Regional Economic Update
November 7, 2011
Texas Economy Continues to Expand at a Moderate Pace
Texas economic growth continues at a moderate rate. Conditions in the housing market are improving, with increased home sales and lower inventories; house prices, however, are stagnant. Despite recent weakness in oil prices, energy activity remains strong. Concerns regarding the European debt crisis, continued sluggishness in the national economy and prospects of further job losses in the state and local government pose notable downside risks.
In September, Texas gained 800 jobs at a 0.1 percent annual rate. Employment was largely flat because local education lost 16,100 jobs due to state budget cuts. Meanwhile, the private sector gained 24,000 jobs at a 3.3 percent annual rate. The unemployment rate remained unchanged at 8.5 percent.
Over the first nine months of 2011, total nonfarm jobs have grown at a modest 2.1 percent annual rate (Chart 1). The oil and gas extraction and mining support sector outperformed other sectors, with 17.6 percent annual growth in employment. Professional and business services grew at a 5.7 percent annual rate, and trade, transportation and utilities grew at a 2.8 percent annual rate. Sectors that have lost jobs this year include government and information.
Jobs growth in manufacturing decelerated in the third quarter, with weaknesses in durables, high-tech and chemicals. Dallas Fed Beige Book contacts also noted a slowdown in the high-tech sector due to global demand weakness. The Texas Manufacturing Outlook Survey’s production index remained positive in October at 4.1, but edged down from 5.9 in September, suggesting slightly slower but positive growth.
Construction and Housing
While construction employment growth remains relatively flat, residential construction is showing signs of improvement. Residential contract values jumped 10.7 percent in September (Chart 2). Single-family housing permits increased 2.6 percent in September and 11.8 percent in August after falling for three months. Multifamily permits have been on the rise since first quarter 2010, fueled by robust demand for apartment rentals.
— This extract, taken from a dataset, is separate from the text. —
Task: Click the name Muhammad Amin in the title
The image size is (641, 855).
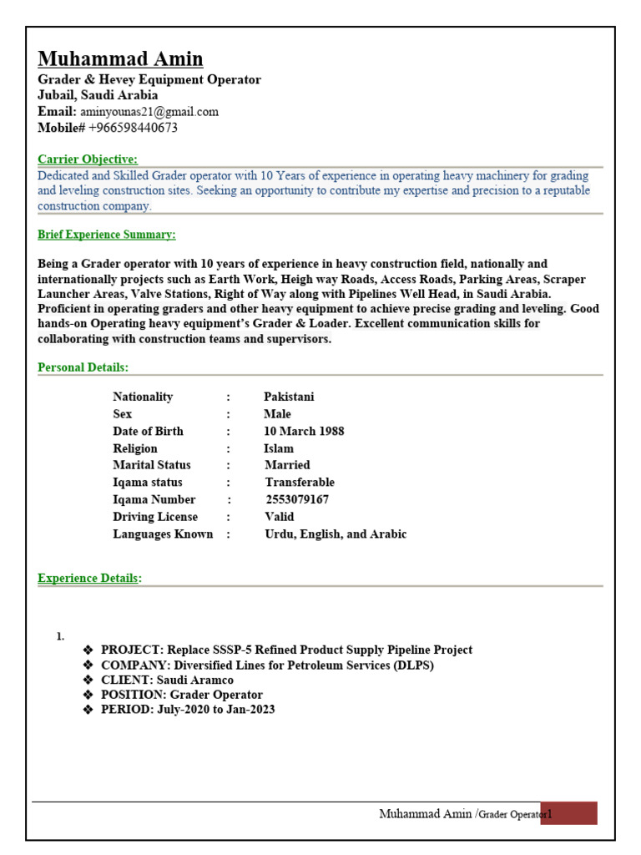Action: [120, 58]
Existing-home sales continue to trend upward, although home sales declined 2.1 percent in September after three months of increase. Home inventories remain unchanged at 7.1 months of supply. The S&P/Case–Shiller home price index for Dallas ticked up in August but is still down 1.9 percent from August 2010.
Commercial Real Estate
Commercial real estate has come a long way since prices bottomed out in late 2009. Since that time, office property prices have risen and capitalization rates for office properties—the required rate of return that investors use to price commercial properties—have come down in Dallas and Houston, in line with national trends (Chart 3). Second-quarter data on industrial availability and apartment vacancies indicate that conditions are much improved since last year. Despite an improvement in commercial real estate conditions across most major segments, overall market sentiment still remains cautious due to uncertainty regarding Europe and the national economy.
Dallas Fed Beige Book contacts report that energy activity continues to be strong in Texas. Even with the recent softening in oil prices, the rig count has soared to a new post-recession high (Chart 4).
Texas exports ticked up in July and August after declining in May and June (Chart 5). Exports are up by less than 1 percent (non-annualized) year to date. Continued export growth faces headwinds from two sources: a slowdown in Mexico and a stronger dollar.
The Beige Book reports that retail sales continued to grow in September although at a slightly slower pace than in August. The Dallas Fed’s Texas Retail Outlook Survey indicates that retail sales grew at a slower pace in October compared with September.
Helped by a recent drop in commodity prices, price pressures appear to have moderated. According to the Beige Book, there were some reports of an uptick in food, apparel and jewelry prices, but overall price pressures remained insignificant.
The outlook for the Texas economy is mixed. The Texas Leading Index fell in September for the fourth month in a row. However, the six-months-ahead index for all three Dallas Fed Texas Business Outlook Surveys remains positive, pointing to continued growth.